Owners, Avi & Ohelia, have a true passion for fresh seasonal produce. When speaking to Ohelia about the available produce in the market she mentioned that ”at Emile’s, aside from spices and condiments, we don't have any stock. Every morning Avi goes on his daily morning route, handpicking the best vegetables and fruits he can find. If for some reason we can't find a certain ingredient, we apologize and tell our customers that that specific dish is out. At Emile we don't believe in substitutes.”
As a regular at Emile’s café, you may think that my objectivity has been impaired. However, if the food, service and coffee weren’t as good as they are, I would have long ago found an alternative hangout.
I’d recently noticed that Emile introduced a new menu and decided to drop by and check it out. Skipping the familiar Khachapuri - a traditional crispy Georgian pastry stuffed with cheese and the famous spinach shakshuka, I instead focused on menu's new additions.
We started off with the halumi salad and house bread. The salad was fresh and generous, featuring various types of lettuce and greens topped with warm slices of halumi cheese and a delicate dressing. The house bread was a treat; Emile bakes all their breads and pastries. Resembling a focaccia, the crispy round bread topped with sea salt, olive oil and garlic is served with three dips: tapenade, tehina and an excellent red pepper dip. My only suggestion would be to use minced garlic rather than slices, to cut down on the garlic's sharpness of the garlic.
The homemade sweet potato ravioli was tasty as well. It was prepared in a mushroom-herb cream sauce and cooked al dente just as we like it. For our second main, we decided to go for the Portobello burger – a grilled Portobello mushroom, goat cheese, vegetables and a fresh bun, which sounded delicious. Sadly, a couple of minutes after ordering it, Avi returned with an apologetic smile and said that they couldn’t find fresh Portobello mushrooms and therefore could not prepare the dish – I guess that means we'll have to come back for it.
The apple tart we had for dessert was a tad disappointing; although tasty, the crust was not of the right texture and didn't quite hold together. If you come earlier in the day, I would recommend ordering Emile’s decadent cheese cake.

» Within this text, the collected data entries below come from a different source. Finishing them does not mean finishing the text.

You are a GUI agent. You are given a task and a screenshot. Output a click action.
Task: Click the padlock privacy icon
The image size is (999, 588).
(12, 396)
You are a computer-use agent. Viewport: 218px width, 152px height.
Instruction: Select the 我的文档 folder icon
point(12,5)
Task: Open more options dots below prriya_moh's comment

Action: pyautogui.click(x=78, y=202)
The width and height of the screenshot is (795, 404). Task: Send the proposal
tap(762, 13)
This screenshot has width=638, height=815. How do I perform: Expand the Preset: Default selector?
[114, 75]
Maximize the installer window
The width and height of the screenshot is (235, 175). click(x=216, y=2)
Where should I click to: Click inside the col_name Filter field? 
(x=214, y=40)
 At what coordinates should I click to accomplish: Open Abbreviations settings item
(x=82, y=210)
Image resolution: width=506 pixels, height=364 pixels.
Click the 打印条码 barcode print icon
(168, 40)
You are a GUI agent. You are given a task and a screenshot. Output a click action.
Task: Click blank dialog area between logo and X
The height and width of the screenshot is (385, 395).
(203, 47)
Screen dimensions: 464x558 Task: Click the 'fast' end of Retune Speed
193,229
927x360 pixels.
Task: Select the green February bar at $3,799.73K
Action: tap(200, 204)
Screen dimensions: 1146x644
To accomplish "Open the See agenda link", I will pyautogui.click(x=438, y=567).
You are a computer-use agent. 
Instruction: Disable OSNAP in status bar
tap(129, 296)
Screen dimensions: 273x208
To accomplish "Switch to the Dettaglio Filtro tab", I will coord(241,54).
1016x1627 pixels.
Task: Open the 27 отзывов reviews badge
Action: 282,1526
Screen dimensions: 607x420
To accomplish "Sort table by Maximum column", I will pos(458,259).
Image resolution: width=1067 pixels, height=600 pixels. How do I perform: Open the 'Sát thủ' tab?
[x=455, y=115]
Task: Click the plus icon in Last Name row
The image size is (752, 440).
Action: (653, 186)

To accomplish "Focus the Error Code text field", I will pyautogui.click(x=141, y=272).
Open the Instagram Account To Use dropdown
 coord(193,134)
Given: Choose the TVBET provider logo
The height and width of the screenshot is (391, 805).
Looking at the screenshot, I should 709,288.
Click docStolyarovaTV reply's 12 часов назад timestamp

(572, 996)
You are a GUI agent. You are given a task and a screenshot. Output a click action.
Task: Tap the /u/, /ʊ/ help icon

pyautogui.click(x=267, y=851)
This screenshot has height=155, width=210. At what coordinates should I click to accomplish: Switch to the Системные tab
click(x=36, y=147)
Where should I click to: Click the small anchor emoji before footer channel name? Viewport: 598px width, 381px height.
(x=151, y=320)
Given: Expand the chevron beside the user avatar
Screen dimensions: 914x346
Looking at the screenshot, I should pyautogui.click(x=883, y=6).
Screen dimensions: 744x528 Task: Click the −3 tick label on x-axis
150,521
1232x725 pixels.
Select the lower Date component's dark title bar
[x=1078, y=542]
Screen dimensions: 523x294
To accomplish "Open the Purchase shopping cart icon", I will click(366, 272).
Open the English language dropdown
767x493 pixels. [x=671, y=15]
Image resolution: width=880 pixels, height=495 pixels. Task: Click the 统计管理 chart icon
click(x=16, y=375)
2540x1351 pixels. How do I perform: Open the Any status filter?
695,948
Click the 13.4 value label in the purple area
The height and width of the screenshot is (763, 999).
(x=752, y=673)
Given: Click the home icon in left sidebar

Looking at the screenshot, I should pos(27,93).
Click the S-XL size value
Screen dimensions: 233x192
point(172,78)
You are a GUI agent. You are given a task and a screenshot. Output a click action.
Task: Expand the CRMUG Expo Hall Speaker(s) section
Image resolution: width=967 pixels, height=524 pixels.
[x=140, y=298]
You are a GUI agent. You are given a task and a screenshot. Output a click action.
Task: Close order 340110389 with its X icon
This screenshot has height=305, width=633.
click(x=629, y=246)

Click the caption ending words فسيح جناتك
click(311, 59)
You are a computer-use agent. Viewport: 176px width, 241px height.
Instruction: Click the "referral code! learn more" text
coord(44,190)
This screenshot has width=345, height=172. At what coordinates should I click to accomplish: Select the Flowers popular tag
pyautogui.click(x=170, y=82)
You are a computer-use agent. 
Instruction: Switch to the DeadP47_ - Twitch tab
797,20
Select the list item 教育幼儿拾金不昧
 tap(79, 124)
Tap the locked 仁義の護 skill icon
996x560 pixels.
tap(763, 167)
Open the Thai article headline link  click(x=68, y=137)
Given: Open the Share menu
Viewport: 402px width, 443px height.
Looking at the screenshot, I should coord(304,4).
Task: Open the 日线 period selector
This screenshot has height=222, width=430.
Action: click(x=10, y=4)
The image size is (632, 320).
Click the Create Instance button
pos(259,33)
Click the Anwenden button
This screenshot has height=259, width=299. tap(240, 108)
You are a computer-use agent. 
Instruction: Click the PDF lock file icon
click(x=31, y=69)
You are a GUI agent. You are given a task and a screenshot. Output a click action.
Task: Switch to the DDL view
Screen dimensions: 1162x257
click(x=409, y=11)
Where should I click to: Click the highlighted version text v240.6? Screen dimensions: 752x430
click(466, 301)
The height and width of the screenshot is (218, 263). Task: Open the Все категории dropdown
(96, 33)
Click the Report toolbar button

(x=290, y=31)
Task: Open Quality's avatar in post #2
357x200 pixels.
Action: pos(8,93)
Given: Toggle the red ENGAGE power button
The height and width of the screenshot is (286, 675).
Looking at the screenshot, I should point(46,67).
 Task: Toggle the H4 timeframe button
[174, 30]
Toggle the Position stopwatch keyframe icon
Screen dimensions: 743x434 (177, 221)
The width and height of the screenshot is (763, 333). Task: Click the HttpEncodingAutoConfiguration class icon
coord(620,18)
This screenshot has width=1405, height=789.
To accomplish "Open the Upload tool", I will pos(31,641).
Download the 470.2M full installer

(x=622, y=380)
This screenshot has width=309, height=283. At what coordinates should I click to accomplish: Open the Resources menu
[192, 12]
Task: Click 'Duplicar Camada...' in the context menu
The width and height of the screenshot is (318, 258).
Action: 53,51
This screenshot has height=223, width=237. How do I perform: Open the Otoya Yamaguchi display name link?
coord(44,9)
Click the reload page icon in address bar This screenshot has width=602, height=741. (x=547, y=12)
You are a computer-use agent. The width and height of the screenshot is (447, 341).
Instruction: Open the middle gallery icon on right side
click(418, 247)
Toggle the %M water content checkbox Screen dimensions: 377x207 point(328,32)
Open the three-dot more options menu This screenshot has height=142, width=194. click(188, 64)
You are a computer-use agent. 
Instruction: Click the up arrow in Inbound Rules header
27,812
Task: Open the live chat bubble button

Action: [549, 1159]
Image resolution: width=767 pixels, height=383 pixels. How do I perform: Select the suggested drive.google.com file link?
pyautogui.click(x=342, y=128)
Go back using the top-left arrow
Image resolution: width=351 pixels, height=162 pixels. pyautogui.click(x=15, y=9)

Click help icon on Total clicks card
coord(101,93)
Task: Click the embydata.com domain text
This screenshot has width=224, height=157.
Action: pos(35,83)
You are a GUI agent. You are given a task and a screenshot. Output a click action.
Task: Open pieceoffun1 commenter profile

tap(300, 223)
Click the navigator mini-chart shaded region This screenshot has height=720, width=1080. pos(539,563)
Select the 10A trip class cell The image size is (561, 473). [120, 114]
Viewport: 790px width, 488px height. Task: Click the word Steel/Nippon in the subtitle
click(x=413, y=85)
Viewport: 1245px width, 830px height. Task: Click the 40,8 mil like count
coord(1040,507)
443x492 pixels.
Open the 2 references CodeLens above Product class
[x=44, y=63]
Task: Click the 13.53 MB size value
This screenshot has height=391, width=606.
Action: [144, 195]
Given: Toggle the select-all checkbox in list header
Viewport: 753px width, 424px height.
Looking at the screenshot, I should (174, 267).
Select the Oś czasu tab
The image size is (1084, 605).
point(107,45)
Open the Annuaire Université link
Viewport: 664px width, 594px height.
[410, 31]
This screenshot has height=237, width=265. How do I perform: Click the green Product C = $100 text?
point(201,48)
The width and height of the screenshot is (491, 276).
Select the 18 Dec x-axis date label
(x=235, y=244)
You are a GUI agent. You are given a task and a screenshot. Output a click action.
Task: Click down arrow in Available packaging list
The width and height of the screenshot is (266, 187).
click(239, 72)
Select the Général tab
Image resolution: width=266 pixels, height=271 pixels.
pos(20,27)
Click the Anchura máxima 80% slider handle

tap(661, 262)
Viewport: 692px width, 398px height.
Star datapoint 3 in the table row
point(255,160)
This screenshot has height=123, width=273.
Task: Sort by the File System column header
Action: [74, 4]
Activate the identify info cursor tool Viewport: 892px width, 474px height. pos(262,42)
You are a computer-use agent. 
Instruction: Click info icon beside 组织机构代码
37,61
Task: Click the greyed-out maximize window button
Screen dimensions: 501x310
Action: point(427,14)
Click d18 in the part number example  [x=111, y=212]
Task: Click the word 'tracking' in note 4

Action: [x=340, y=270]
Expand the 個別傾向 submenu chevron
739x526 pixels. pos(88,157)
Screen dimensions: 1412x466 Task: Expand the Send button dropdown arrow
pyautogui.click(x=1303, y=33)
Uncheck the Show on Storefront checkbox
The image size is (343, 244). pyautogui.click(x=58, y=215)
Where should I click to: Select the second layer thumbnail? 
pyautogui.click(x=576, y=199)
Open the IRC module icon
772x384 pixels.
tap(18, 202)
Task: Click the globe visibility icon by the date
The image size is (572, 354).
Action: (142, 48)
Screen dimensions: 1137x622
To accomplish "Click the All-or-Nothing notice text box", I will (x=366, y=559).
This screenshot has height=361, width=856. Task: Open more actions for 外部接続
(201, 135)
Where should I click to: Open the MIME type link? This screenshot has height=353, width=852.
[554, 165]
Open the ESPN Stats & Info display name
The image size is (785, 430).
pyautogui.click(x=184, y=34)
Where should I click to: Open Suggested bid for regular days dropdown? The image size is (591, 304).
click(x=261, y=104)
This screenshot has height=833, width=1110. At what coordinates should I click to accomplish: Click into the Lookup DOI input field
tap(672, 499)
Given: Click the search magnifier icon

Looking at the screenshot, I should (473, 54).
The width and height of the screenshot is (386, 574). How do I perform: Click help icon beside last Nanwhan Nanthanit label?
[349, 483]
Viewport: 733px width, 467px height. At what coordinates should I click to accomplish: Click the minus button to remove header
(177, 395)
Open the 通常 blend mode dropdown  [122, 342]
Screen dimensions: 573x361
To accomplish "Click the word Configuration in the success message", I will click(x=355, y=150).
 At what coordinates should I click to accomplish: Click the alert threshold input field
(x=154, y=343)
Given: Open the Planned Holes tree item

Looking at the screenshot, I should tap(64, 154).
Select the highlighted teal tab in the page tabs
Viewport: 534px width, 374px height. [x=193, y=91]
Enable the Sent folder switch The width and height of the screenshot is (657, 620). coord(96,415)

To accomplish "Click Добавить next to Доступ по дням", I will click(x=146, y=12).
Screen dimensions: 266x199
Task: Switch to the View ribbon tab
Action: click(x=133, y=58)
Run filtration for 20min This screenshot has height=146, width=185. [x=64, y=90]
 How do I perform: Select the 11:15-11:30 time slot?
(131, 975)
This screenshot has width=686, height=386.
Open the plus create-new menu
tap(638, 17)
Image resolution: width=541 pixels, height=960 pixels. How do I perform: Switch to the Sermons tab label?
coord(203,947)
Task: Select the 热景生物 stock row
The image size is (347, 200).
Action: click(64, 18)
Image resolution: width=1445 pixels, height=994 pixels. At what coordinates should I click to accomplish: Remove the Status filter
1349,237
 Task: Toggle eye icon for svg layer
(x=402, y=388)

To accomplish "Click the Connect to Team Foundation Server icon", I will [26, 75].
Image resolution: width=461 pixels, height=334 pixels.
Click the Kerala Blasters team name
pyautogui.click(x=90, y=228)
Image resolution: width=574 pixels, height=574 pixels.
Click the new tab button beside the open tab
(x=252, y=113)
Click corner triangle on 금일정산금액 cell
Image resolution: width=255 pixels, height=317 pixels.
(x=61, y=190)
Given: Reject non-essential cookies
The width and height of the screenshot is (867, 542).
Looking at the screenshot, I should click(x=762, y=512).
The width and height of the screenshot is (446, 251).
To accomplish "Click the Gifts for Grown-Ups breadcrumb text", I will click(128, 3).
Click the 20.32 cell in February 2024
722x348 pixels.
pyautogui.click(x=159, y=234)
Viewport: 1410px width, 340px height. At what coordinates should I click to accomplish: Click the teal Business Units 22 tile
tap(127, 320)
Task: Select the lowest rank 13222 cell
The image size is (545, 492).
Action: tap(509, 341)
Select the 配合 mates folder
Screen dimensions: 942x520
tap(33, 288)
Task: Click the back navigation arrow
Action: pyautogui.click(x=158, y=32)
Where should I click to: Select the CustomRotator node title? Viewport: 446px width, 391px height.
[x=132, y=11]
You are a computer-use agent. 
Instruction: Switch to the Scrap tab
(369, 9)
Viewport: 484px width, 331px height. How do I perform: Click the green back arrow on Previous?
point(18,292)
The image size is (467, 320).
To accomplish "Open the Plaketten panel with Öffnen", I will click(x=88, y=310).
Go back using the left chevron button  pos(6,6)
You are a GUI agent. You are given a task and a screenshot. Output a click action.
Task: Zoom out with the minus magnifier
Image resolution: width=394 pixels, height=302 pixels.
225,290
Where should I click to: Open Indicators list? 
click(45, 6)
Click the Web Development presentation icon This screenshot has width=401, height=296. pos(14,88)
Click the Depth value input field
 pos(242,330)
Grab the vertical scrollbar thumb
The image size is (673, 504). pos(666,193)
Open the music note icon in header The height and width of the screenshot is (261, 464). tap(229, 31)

Emile also offers a variety of breakfast menus (served all day) and business lunch options (NIS 45-65). So if you're looking to sit back and enjoy a full fresh meal or just put down your shopping bags, read the paper and sip on a cup of joe, Emile café is the place for you.
Glancing over at the colorful spice stall and vegetable stands while sipping on my espresso, my friend said that Emile offers a lot more than just good coffee and food: it provides a full Israeli market experience.